Mises Institute: Private Security Isn’t Enough: Why America Needs Militias
Read the original here. And know this- a bunch of Fudds standing around with guns are exactly that. You need training. -NCS
In late May we learned that, after a five-month deployment to one of the most dangerous cities in the world, the American military would finally be going home.
Well, not really. They already were home. The dangerous warzone was the American federal capital, Washington, DC. And the “danger” that the military was supposed to be countering was entirely government made. The military—the National Guard—was on a mission to “secure the capital” after a few hundred rowdies had a Jacksonian moment on Capitol Hill. People who obviously had no plan beyond their afternoon tear through the halls of Congress were somehow presented as an existential threat to the American government, and so the statists in Washington ordered the National Guard to remain deployed.
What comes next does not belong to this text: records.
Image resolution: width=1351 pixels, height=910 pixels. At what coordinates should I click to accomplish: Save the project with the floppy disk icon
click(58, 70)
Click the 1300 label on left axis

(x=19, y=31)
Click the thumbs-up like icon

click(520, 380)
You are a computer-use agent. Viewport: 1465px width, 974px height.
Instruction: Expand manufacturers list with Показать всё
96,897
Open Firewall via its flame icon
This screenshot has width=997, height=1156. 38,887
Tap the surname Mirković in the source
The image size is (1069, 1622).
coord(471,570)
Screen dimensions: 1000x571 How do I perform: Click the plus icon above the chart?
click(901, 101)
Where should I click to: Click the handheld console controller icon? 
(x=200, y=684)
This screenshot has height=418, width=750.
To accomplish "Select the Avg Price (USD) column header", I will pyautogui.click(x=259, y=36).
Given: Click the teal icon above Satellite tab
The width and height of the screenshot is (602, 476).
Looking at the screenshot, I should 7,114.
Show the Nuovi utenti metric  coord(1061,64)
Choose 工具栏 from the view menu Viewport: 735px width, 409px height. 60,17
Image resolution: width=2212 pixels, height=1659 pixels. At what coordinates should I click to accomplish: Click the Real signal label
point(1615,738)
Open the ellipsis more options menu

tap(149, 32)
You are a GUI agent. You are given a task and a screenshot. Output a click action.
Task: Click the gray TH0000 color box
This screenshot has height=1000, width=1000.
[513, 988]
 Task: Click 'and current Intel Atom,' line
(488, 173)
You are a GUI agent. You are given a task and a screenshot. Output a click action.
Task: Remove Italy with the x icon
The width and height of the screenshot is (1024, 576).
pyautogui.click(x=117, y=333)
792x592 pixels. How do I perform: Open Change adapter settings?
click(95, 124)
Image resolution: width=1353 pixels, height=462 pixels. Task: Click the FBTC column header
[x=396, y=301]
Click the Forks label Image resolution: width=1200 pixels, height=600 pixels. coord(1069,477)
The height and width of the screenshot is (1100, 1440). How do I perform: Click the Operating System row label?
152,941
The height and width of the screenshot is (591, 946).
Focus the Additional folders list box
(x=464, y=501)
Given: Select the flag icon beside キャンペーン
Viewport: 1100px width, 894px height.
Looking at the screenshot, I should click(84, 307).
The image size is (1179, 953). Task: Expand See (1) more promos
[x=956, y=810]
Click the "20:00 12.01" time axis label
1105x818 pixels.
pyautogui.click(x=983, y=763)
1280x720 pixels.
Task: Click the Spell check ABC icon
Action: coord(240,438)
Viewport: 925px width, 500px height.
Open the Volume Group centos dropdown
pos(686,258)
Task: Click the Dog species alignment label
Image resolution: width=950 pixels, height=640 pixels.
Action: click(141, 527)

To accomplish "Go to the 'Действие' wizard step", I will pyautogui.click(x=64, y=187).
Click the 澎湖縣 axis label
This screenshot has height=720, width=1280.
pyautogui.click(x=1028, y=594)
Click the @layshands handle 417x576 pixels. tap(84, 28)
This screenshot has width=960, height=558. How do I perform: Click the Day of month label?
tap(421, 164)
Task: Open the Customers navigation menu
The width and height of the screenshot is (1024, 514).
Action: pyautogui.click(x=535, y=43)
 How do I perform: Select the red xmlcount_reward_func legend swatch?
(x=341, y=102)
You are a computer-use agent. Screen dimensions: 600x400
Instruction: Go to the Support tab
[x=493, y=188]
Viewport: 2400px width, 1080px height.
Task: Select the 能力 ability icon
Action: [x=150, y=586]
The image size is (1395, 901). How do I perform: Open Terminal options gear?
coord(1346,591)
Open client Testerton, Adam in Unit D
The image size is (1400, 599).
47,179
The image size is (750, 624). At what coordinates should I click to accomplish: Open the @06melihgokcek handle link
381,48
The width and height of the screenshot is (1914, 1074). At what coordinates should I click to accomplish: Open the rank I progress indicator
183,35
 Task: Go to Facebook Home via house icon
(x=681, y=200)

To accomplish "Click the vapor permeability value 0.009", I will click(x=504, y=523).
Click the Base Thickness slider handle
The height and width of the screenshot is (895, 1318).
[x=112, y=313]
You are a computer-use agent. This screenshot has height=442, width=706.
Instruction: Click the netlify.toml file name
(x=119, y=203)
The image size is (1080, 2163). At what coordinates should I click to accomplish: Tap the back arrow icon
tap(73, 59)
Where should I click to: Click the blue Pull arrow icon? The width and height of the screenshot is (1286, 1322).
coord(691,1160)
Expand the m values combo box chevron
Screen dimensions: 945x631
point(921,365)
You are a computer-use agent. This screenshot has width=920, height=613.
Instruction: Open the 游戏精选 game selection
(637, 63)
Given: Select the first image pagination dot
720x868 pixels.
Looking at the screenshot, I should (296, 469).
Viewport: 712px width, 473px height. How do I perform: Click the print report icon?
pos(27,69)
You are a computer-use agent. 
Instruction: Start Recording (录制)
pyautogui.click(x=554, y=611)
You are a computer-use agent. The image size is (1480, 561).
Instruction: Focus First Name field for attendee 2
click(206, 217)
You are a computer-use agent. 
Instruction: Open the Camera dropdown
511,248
Apparently, the guy who stole a piece of stationery from Nancy Pelosi’s office in January was so terrifying that it took thousands of troops to make sure he didn’t come back and do it again.
Of course, on every other day besides January 6, 2021, Washington, DC, is not dangerous because of people like the stationery thief. It’s dangerous because it’s run by the government. The National Guard standing watch against some takeover by the boogaloo bois was all a show, meant to deflect from the government’s failures by making it seem as though it were ordinary Americans, and not their leaders, who are the real threat to peace and security. (It also didn’t hurt to have the National Guard on the steps of Congress so that the purge of patriots from the ranks by woke apparatchiks could continue apace. The last thing the military needs these days is anyone actually dedicated to preserving, protecting, and defending the Constitution.)
What is most troubling about this whole situation is that it was never supposed to be this way. The rationale behind a militia (of which the National Guard could be deemed a modern-day extension) is to defend people and their property, not the government which sponges off both. But over time Washington co-opted the militia spirit of the National Guard and turned it into a ward of the state. The Dick Act of 1903, for example, was but one key turning point of several in the transition from American militia to federal police force. Seen in this light, the spectacle of the National Guard occupying Washington was a complete inversion of the intended order of things. The militia is supposed to protect us from the government, not the government from us.
There is an important lesson in this for those of us who, unlike Washingtonians, still love our God-given liberties. The American empire is coming apart at the seams. God willing, the damned thing will collapse with a shudder very soon. Many around the country have long since been preparing for this day, and also taking measures against the government while it still functions by exploring the possibilities of private security. Private security is surely necessary now, and will be even more necessary as the American Leviathan turns belly-up. But beware. History teaches that private security works for a while, but almost always ends up increasing oppression in the long run. As Americans rediscover the honorable militia traditions of their past, they should also take in the notes of caution which that history also contains.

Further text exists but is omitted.